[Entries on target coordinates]
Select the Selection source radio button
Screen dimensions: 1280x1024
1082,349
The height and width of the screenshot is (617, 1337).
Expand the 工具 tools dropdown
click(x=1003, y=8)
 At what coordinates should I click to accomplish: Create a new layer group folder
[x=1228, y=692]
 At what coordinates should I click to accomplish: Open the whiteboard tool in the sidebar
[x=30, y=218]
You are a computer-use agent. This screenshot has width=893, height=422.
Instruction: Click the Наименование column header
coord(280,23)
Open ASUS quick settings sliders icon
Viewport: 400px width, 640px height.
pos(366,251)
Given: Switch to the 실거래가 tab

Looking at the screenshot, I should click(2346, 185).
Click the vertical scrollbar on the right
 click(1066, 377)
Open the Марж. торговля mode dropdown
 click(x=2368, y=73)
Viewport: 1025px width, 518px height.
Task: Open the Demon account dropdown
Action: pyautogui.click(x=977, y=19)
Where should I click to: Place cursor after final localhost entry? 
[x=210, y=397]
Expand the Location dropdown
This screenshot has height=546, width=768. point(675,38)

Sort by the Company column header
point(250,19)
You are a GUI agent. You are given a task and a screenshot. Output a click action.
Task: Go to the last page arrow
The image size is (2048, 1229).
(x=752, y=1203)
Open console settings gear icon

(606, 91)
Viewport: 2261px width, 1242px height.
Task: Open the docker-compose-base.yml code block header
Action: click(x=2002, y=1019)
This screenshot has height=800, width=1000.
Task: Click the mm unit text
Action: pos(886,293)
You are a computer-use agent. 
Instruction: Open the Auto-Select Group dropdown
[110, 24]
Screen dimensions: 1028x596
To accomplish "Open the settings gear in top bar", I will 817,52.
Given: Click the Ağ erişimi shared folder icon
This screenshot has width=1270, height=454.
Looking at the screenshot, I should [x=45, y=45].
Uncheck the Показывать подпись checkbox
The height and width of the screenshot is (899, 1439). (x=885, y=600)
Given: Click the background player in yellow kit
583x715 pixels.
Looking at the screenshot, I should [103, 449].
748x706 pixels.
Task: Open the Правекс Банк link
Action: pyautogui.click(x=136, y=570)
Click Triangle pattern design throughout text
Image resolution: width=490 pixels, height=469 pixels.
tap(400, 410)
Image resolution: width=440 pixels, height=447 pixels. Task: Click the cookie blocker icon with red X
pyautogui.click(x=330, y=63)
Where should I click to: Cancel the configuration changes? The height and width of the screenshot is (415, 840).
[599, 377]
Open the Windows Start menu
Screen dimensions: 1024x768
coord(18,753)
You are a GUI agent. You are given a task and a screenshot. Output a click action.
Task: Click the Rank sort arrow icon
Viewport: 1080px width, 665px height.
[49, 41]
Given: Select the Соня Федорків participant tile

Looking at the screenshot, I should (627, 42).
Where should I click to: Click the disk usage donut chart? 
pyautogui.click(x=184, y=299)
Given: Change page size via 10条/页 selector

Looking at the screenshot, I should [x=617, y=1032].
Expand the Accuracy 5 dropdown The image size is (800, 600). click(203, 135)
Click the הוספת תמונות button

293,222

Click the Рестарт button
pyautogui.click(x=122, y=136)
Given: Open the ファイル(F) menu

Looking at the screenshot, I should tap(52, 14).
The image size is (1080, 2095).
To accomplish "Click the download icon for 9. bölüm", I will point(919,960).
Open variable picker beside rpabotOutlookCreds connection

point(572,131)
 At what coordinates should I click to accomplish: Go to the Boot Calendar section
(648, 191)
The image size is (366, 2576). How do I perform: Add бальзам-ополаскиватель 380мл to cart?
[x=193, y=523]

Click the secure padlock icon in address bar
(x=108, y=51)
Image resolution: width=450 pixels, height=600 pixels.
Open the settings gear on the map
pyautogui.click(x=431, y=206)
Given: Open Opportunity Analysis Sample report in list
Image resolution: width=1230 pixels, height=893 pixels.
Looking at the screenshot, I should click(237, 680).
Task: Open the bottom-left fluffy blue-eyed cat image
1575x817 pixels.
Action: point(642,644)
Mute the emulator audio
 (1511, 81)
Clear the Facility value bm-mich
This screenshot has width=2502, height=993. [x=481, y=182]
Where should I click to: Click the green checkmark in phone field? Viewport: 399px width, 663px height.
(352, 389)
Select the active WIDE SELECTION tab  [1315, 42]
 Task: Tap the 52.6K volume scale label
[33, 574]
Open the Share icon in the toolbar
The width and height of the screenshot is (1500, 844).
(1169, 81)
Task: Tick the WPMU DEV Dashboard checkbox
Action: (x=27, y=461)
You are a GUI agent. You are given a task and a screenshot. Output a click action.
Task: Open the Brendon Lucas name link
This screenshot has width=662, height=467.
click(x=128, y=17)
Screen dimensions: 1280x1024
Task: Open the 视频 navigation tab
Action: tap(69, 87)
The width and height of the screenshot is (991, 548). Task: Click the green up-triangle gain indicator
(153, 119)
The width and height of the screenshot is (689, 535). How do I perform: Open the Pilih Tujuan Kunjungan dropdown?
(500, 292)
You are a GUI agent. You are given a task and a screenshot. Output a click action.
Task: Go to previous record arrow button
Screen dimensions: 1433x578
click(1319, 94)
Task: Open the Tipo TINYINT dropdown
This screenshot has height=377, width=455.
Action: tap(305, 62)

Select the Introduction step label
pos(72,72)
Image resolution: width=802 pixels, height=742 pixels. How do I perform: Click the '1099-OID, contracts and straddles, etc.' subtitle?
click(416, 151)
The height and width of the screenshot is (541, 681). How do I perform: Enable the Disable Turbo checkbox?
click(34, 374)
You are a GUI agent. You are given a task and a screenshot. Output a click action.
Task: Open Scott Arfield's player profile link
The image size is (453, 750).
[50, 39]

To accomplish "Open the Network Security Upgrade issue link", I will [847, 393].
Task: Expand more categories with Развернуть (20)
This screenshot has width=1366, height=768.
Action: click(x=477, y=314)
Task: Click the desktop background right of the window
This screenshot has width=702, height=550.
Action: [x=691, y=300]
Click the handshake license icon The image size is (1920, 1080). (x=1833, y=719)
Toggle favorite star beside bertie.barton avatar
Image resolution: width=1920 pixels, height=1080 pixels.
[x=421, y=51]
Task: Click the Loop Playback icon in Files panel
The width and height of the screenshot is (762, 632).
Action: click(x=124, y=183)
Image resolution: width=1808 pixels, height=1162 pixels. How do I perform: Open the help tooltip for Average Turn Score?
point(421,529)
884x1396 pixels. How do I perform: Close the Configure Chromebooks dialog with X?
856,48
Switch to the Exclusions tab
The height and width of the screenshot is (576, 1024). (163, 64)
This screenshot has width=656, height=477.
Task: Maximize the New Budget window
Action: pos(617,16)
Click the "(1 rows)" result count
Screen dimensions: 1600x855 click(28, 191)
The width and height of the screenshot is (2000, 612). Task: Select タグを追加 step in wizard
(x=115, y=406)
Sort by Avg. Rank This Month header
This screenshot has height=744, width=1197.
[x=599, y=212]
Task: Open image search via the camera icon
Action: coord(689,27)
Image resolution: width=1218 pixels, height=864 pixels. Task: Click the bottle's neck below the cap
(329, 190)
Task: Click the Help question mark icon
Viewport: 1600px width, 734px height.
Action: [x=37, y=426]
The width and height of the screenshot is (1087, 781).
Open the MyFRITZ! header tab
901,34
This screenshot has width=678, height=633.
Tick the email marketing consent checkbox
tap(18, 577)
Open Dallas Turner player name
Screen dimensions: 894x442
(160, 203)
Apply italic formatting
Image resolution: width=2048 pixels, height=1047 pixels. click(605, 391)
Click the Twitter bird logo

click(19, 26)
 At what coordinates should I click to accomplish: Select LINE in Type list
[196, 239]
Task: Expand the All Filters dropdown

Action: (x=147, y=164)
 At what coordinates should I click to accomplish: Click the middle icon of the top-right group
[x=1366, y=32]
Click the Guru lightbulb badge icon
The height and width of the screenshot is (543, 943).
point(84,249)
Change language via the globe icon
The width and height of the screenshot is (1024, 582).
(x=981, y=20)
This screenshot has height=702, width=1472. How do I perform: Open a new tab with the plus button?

### What the task requires
Reproduce verbatim the part that opens with the line containing "Where should I click to: Cancel" and closes with the line containing "coord(18,753)", including both of those lines.

### Task response
Where should I click to: Cancel the configuration changes? The height and width of the screenshot is (415, 840).
[599, 377]
Open the Windows Start menu
Screen dimensions: 1024x768
coord(18,753)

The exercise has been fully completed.